仏教を学ぶのかどうか、それはあくまでも個人的な問題であり、仏教を学ぶということは私的な営みに過ぎない。しかしながら私たちがいま享受することのできる仏教は、2,500年前の釈尊以降、龍樹や無着などの祖師たちによって継承され、広大に学究と研鑽が決して途絶えることなく継続してきたものにほかならない。

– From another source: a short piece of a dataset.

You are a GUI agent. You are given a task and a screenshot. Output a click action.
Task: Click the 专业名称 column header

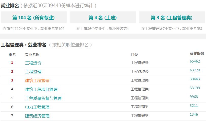click(x=32, y=55)
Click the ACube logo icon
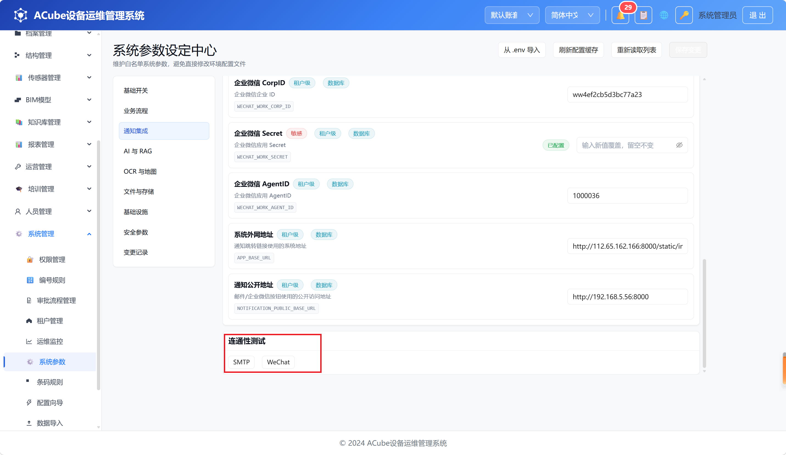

21世紀の現代の日本で仏教を学ぶ必要があるか、ということは別として、仏教を学ぼうとする限り、今日に生きている私たちであっても、それは無始以来の煩悩を断じる道へと決意し、この大いなる充分すぎる稀有なる法流の恩恵をうけ、その流れを決して堰き止めることなく、この生でできる限りのことを学ぼうとすることにほかならない。仏教を学ぼうとすること、これは私たち個人個人のの自由意志であるが、一度それを学びはじめたのならば、長期的な計画への不動の決意と絶えざる精進によってしかその学習は決して修了することがないことを本偈は教えている。